All three plays are enjoyable to read and show off Coward's wit at its best. This collection is a great introduction for anyone looking to getting started in exploring Coward's work.
So very many good lines! The opening pages of dialogue sparkle, as Coward introduces a terrific premise: a well-to-do couple, Charles and Ruth, is hosting a séance in order to spark his next book project, and he has secured a local psychic whom he's convinced is a fraud to lead the proceedings. When the psychic manages to manifest his first wife, Elvira--visible only to him--his life becomes infinitely more complicated. But then Charles's misogyny (product of his times, of course, but still) starts to come out forcefully, and the play's tone becomes much more bitter.
The three plays in this collection shared similar themes, with the plots of each centering around the flimsy romances and general carelessness of the rich. Unlike many books intended to be humorous, these plays managed to deliver genuinely funny material. This is the result of terse, witty dialogue, which Coward does not interrupt with unnecessary description or stage direction. Of the three, I would most recommend Hay Fever, although Private Lives and Blithe Spirit are also both worth reading.
This is a book I think I would have enjoyed far more if it weren't clear exactly what the author thought of certain situations -- the cyclical nature of Private Lives, the constant commentary about Indians from the medium in Blithe Spirit
The plays were genuinely well crafted and the dialogue was fun, but the whole thing just convinced me that the author thought very highly of his own takes and felt we should know about it.
Outside of Blithe Spirit which is a bit of fun the rest of these plays do not hold up very well. The "flippant" male's and the bothered women's dialogue are smooth, but a bit harsh on modern sensibilities. No, I am not offended, just bored with the quasi aristocratic parlor comedies of this era. The jokes fall somewhat flat now.
A great read! The writing is filled with witty comedic one liners and situations between couples. Great scene work for pairs (no monologues really) and really fun female character development especially in Blithe Spirit.
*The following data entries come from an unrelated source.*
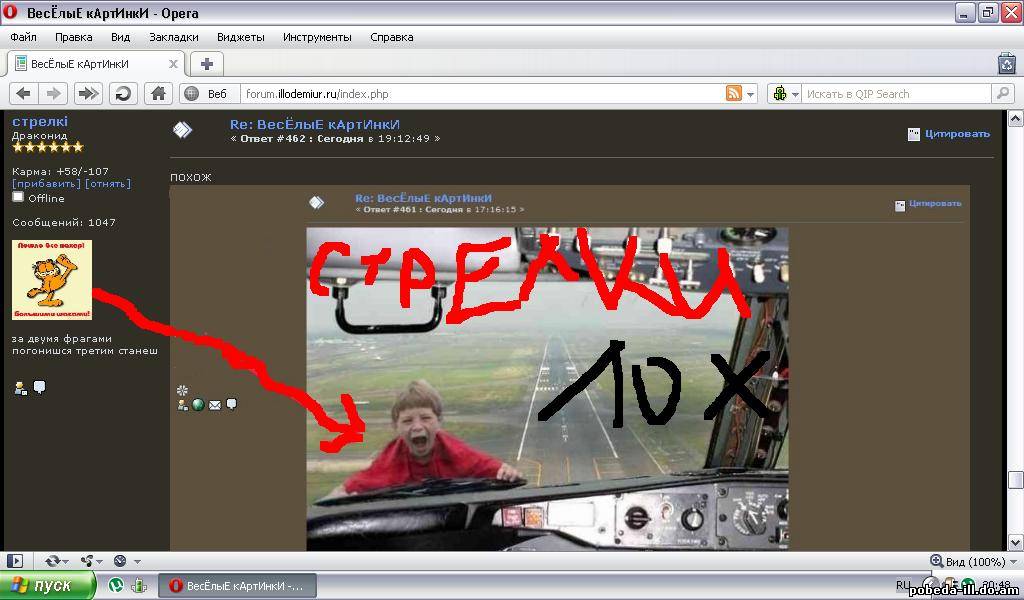Viewport: 1024px width, 600px height.
Task: Open a new tab with plus button
Action: click(207, 64)
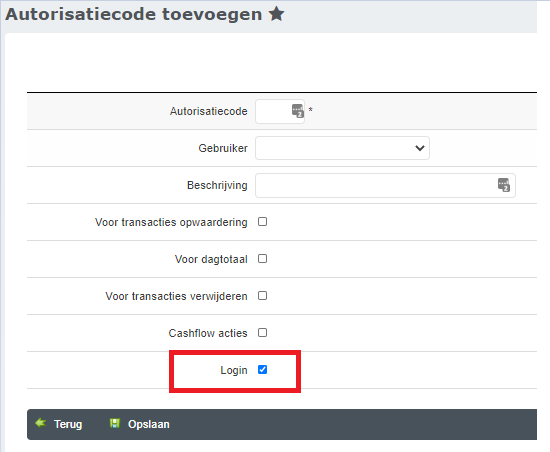Click the Terug button text
Image resolution: width=550 pixels, height=452 pixels.
click(x=68, y=424)
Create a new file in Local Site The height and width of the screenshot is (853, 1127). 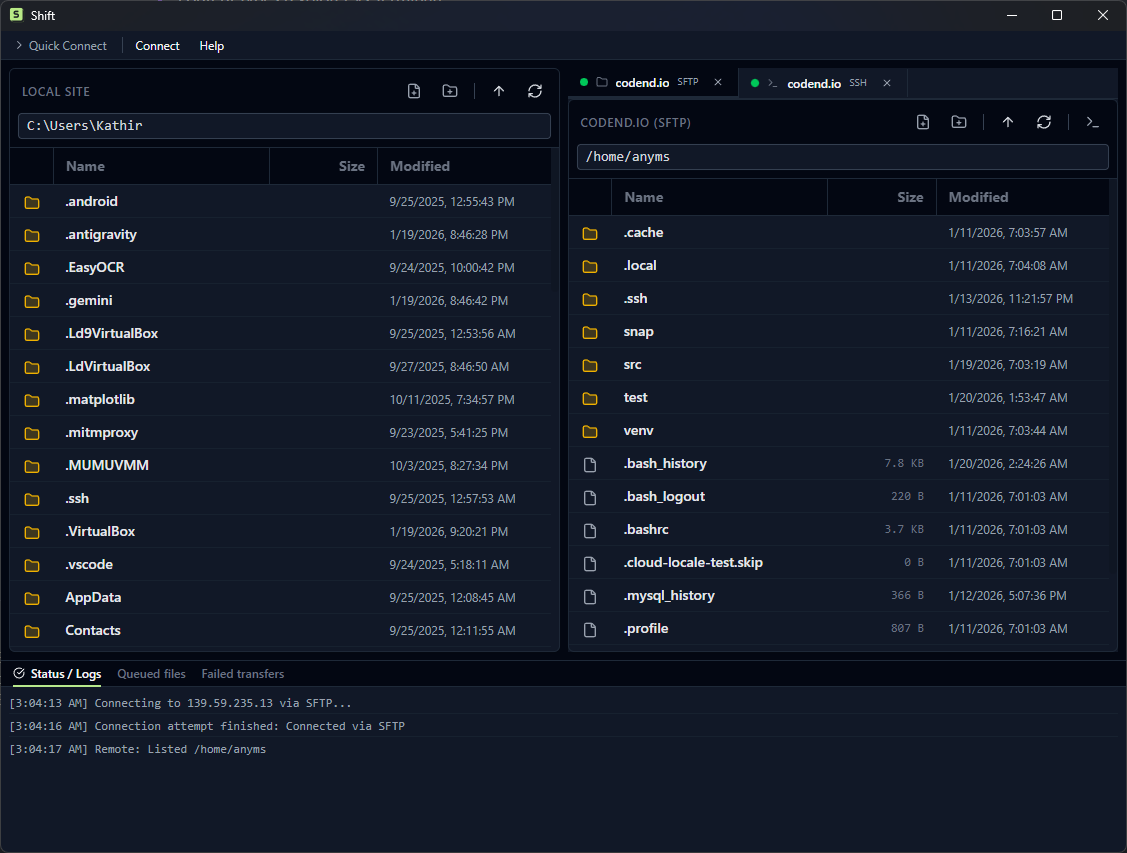[x=413, y=91]
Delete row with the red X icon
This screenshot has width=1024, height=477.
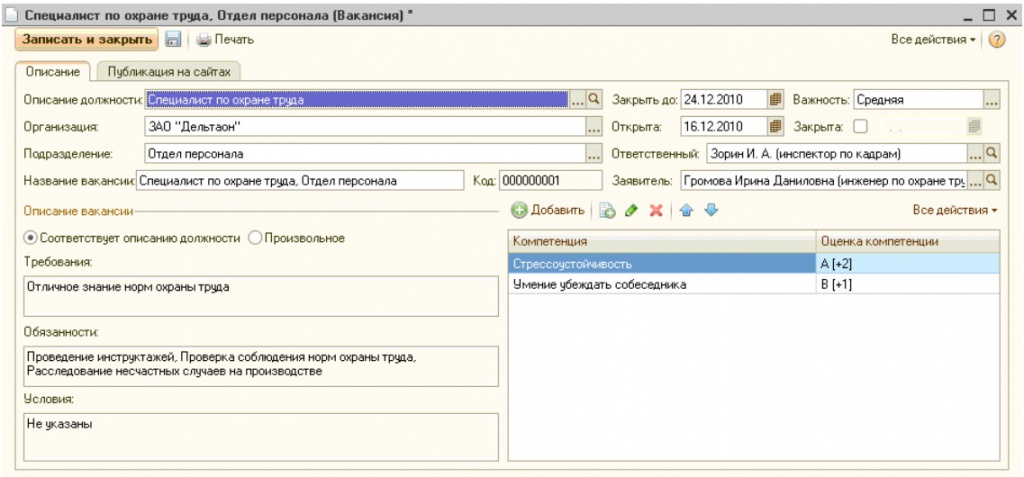(x=656, y=211)
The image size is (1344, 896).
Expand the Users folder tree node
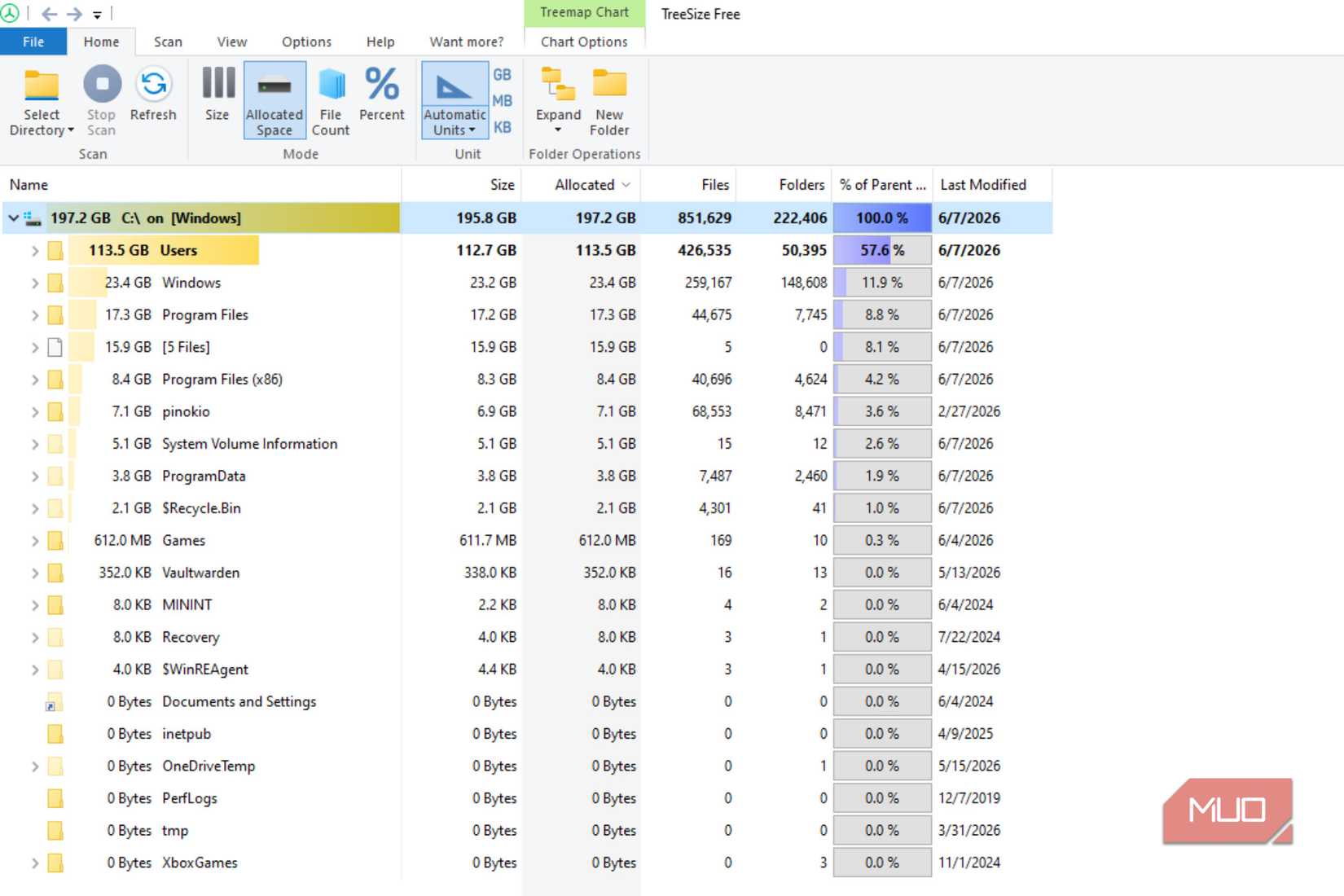pos(35,251)
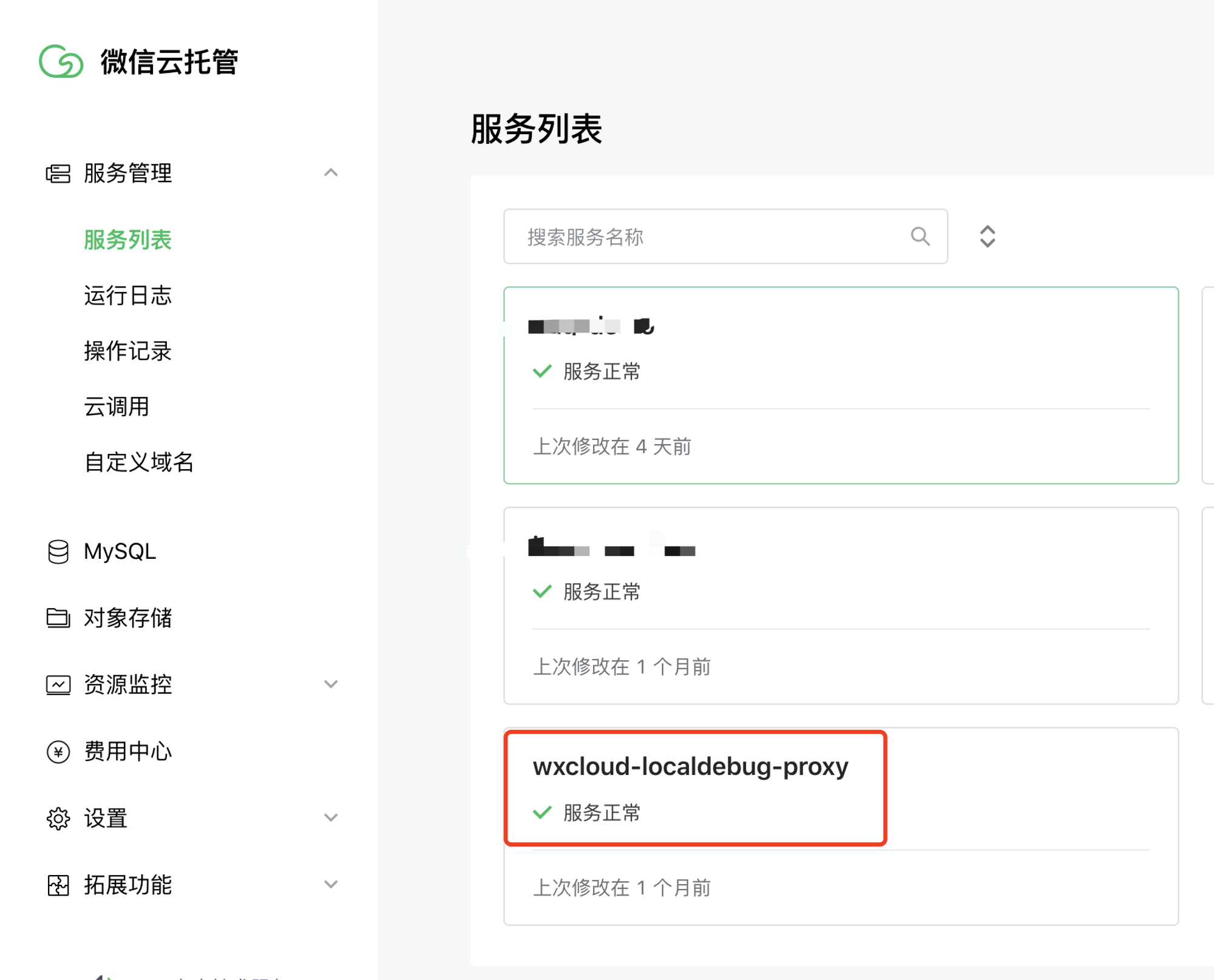
Task: Open 自定义域名 in the sidebar
Action: click(138, 462)
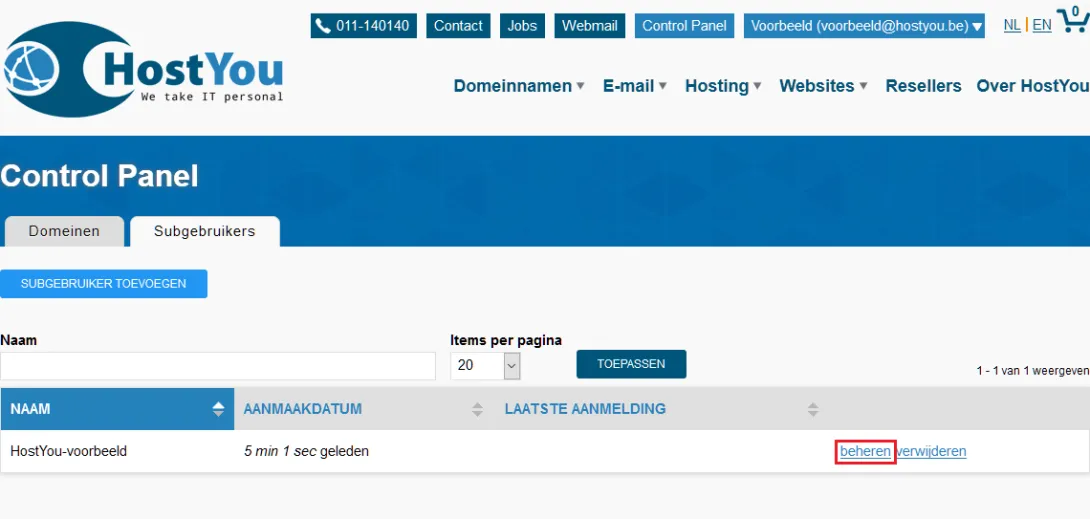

It’s quite a testament that they are still being produced all these years later.
Plays get actual laughs out of me more than any other format I think. I miss theater and am very excited to blow too much of my disposable income on plays when covid is over. I had only ever heard of blithe spirit from this collection, but hay fever ended up actually being my favorite
Delightful! I really enjoyed the clever wit and repartee. Noel Coward certainly captured the essence of human interaction, especially husband and wife.
It would be hard to pick a favorite of the three - Noel Coward’s writing jumps off the page and it is easy to feel the pace and the comedy that ensues in each line.